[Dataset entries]
--- START ---

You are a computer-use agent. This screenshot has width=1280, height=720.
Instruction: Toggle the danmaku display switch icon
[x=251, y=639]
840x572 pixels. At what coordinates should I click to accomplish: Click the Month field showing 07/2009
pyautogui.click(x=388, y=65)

--- END ---
--- START ---

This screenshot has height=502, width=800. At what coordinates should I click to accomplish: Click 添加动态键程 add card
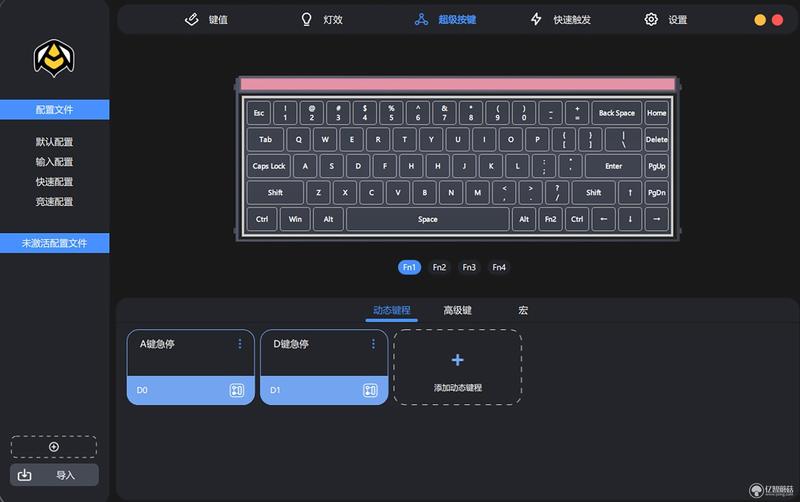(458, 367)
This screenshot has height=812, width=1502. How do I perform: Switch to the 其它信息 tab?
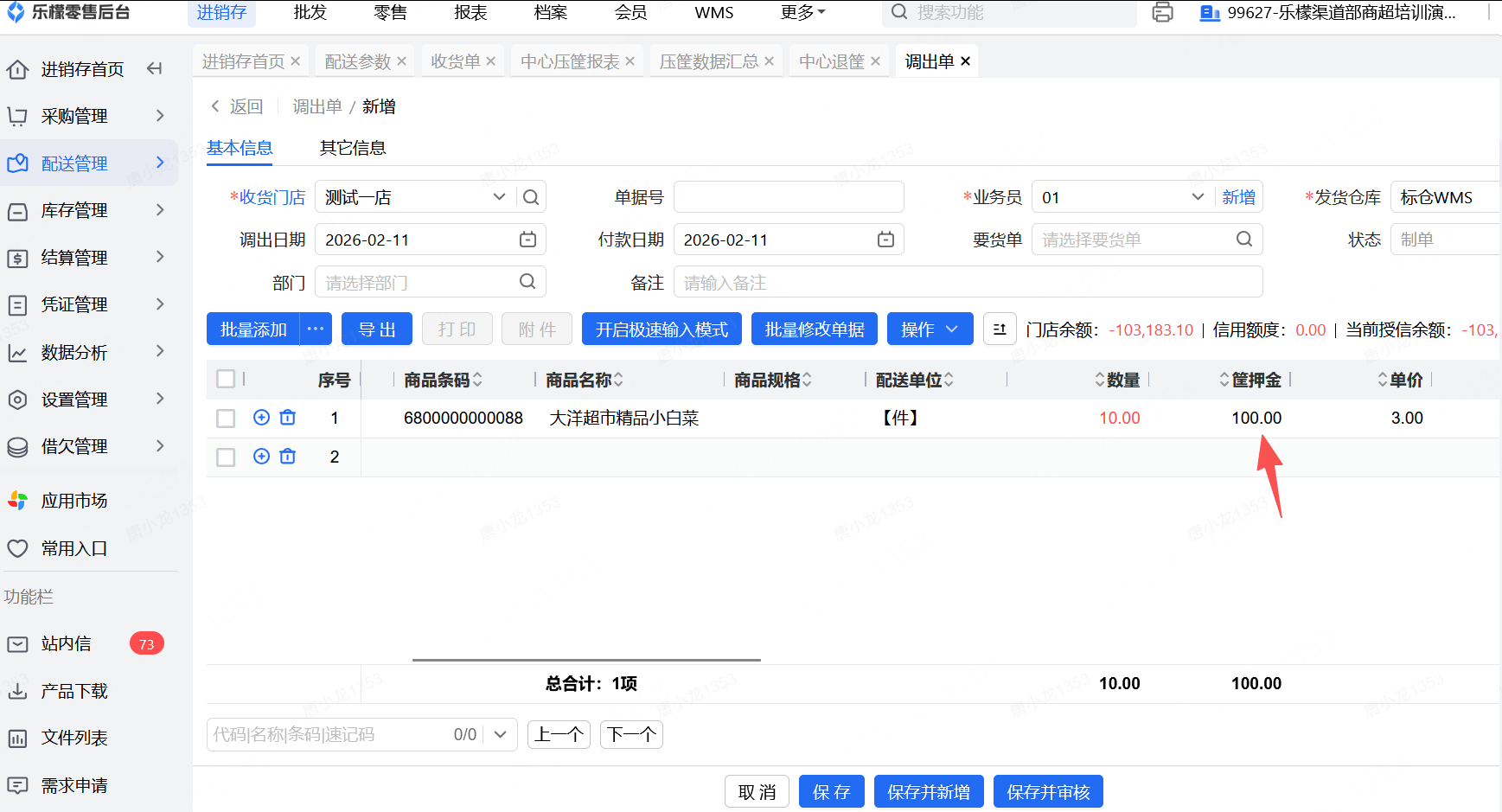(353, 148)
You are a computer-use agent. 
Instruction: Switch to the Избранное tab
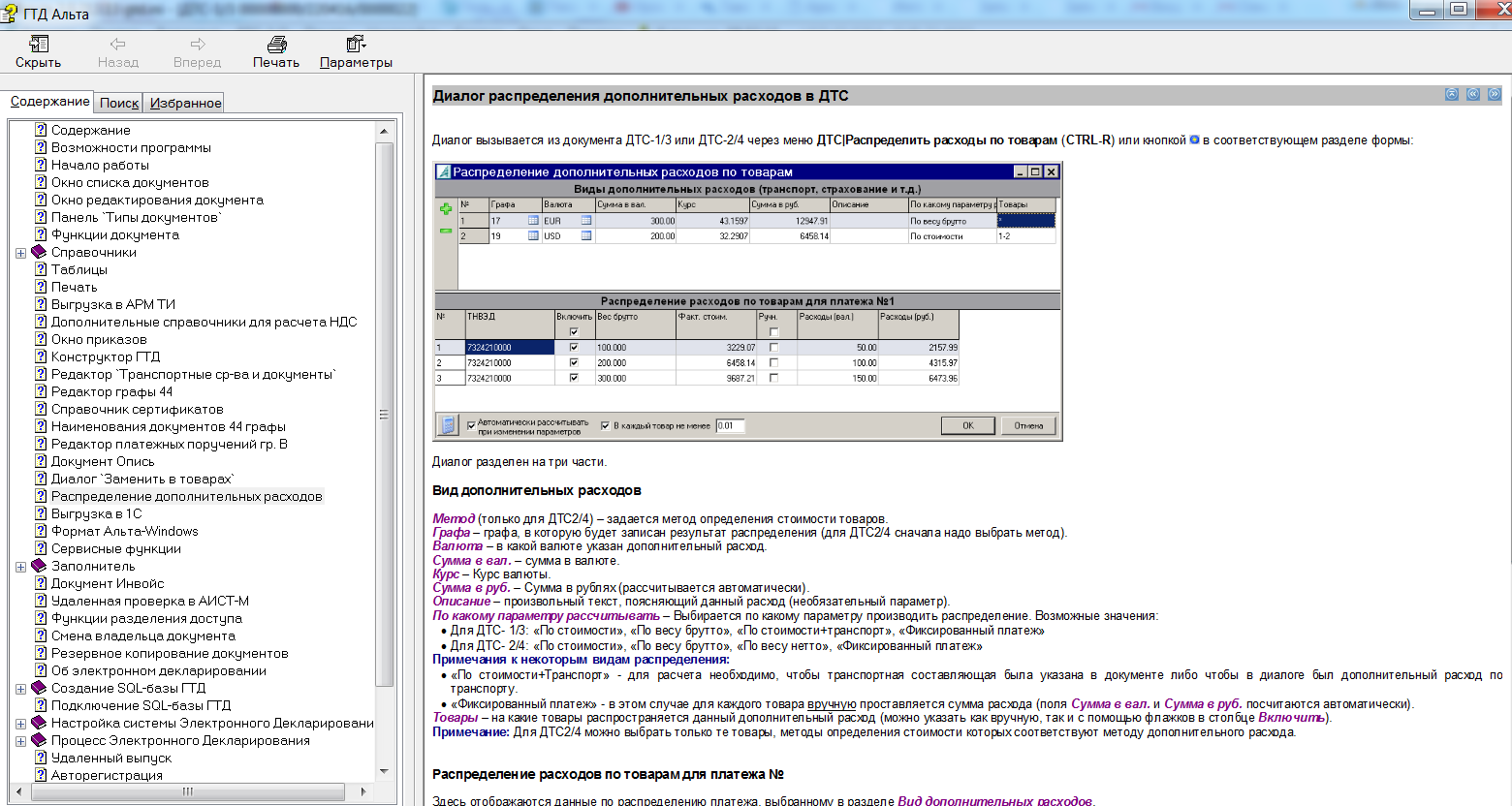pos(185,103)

--- END ---

About this task »
What lines above hold the word "agent"? List them all.

Result of the task »
You are a computer-use agent. This screenshot has width=1280, height=720.
You are a computer-use agent. 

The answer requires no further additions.